First, the Appeals Court held that the jury instructions were legally erroneous. Under Evans, the jury should have been instructed that plaintiff bore the burden to prove that a reasonable alternative design was, or reasonably could have been, available at the time of sale or distribution. The court further added that the purpose of anchoring the liability to the time of sale and distribution is to incentivize creation of safer products. Attaching liability only up until the time a smoker becomes addicted would severely diminish the incentive.
Second, the court concluded that plaintiff made a plausible showing that the jury might have reached a different result absent the erroneous instruction that essentially told the jury to disregard the abundant evidence from which they could have concluded that technologically feasible alternative designs existed during the time Main smoked.

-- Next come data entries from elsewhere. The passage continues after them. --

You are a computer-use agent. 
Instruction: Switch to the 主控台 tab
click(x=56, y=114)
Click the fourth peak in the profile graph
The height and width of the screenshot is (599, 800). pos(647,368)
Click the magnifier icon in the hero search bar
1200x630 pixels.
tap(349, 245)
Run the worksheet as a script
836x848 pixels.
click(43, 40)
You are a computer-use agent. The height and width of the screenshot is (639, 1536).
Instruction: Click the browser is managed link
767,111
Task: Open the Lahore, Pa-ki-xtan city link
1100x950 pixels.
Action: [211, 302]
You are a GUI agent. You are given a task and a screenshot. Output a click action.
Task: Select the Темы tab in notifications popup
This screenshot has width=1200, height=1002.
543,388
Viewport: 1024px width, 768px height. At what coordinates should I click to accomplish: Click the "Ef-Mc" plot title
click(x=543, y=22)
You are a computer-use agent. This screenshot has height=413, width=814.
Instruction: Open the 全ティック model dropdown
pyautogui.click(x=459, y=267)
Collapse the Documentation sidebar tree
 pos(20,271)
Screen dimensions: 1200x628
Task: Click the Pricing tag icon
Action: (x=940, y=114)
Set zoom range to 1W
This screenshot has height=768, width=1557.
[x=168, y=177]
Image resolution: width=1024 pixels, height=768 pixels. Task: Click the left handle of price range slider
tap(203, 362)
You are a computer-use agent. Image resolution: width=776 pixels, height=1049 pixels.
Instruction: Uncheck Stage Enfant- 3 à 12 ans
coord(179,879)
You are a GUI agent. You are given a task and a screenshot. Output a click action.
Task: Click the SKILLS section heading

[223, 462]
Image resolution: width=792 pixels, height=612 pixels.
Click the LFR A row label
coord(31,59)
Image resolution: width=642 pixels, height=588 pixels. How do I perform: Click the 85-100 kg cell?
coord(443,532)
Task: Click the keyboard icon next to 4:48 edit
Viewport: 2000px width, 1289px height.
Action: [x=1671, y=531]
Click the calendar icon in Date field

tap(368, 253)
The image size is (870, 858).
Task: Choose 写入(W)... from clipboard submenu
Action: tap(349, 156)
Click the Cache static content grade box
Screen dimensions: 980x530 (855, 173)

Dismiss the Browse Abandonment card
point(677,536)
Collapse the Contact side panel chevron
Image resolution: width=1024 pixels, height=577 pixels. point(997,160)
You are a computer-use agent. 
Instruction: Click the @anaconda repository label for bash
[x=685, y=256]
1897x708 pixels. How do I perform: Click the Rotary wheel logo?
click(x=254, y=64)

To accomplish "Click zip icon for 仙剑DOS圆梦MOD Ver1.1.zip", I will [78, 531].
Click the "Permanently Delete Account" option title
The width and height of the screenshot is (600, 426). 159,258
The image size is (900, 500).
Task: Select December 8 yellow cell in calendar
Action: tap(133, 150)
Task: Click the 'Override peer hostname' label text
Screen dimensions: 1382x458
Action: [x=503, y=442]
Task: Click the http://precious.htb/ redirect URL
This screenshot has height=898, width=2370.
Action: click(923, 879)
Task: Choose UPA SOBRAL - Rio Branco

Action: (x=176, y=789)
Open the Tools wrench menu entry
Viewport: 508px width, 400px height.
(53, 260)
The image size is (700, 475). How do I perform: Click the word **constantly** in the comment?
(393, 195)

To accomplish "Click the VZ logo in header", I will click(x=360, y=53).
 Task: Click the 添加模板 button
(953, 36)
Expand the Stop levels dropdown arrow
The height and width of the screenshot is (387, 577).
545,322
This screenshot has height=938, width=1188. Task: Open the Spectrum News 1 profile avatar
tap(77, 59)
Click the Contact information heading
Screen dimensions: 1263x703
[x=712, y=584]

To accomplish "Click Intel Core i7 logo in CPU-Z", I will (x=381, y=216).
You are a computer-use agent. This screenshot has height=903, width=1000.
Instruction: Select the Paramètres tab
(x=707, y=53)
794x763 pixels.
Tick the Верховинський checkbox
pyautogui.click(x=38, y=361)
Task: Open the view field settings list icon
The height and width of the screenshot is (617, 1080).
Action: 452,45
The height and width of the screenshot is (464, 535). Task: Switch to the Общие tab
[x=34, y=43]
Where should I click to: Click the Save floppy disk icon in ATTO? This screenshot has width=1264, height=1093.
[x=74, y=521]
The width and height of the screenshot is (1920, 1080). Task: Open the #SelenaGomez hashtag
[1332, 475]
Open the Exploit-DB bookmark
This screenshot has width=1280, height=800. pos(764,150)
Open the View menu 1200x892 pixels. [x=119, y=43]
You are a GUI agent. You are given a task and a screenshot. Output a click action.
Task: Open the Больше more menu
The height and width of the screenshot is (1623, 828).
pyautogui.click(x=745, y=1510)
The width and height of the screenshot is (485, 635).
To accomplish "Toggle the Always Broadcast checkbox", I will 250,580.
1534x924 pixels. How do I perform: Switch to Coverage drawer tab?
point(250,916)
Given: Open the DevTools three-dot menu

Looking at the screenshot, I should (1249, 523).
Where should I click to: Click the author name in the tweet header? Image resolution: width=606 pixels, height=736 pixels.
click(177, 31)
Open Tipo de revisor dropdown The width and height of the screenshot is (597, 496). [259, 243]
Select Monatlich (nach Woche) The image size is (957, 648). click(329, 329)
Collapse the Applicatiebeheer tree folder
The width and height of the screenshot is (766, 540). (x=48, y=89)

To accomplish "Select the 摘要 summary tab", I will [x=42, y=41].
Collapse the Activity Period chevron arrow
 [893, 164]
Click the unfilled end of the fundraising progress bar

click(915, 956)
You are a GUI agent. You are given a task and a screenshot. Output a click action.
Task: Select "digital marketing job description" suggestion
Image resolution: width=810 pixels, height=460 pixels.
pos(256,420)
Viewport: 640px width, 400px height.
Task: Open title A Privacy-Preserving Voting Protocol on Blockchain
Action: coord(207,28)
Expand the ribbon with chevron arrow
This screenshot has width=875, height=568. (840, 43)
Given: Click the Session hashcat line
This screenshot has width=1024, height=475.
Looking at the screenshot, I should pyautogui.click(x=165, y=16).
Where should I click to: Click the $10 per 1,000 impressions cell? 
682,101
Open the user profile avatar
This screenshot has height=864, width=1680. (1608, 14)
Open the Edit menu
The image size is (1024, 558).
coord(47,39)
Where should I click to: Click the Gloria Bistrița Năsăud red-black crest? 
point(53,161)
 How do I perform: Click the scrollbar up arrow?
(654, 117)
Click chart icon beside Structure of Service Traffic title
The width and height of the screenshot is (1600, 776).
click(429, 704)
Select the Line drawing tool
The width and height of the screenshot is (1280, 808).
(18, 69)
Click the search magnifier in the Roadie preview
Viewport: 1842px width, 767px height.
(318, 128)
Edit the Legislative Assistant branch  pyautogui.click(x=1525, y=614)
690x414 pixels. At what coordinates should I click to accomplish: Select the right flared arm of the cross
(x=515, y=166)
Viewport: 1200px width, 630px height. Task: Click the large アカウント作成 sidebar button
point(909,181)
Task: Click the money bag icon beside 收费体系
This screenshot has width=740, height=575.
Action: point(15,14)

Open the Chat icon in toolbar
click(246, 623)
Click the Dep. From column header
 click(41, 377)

Even though defendants challenged this evidence at trial, the court found that evidence of alternative designs was of sufficient strength that a reasonable jury could have concluded that defendants sold or distributed defective products to Main during the time he smoked, and that available alternative designs would have reduced or prevented his risk of developing lung cancer. For these reasons, the Appeals Court vacated the judgment as to the breach of warranty claims and remanded for a new trial.
This update is for information purposes only and should not be construed as legal advice on any specific facts or circumstances. Under the rules of the Supreme Judicial Court of Massachusetts, this material may be considered as advertising.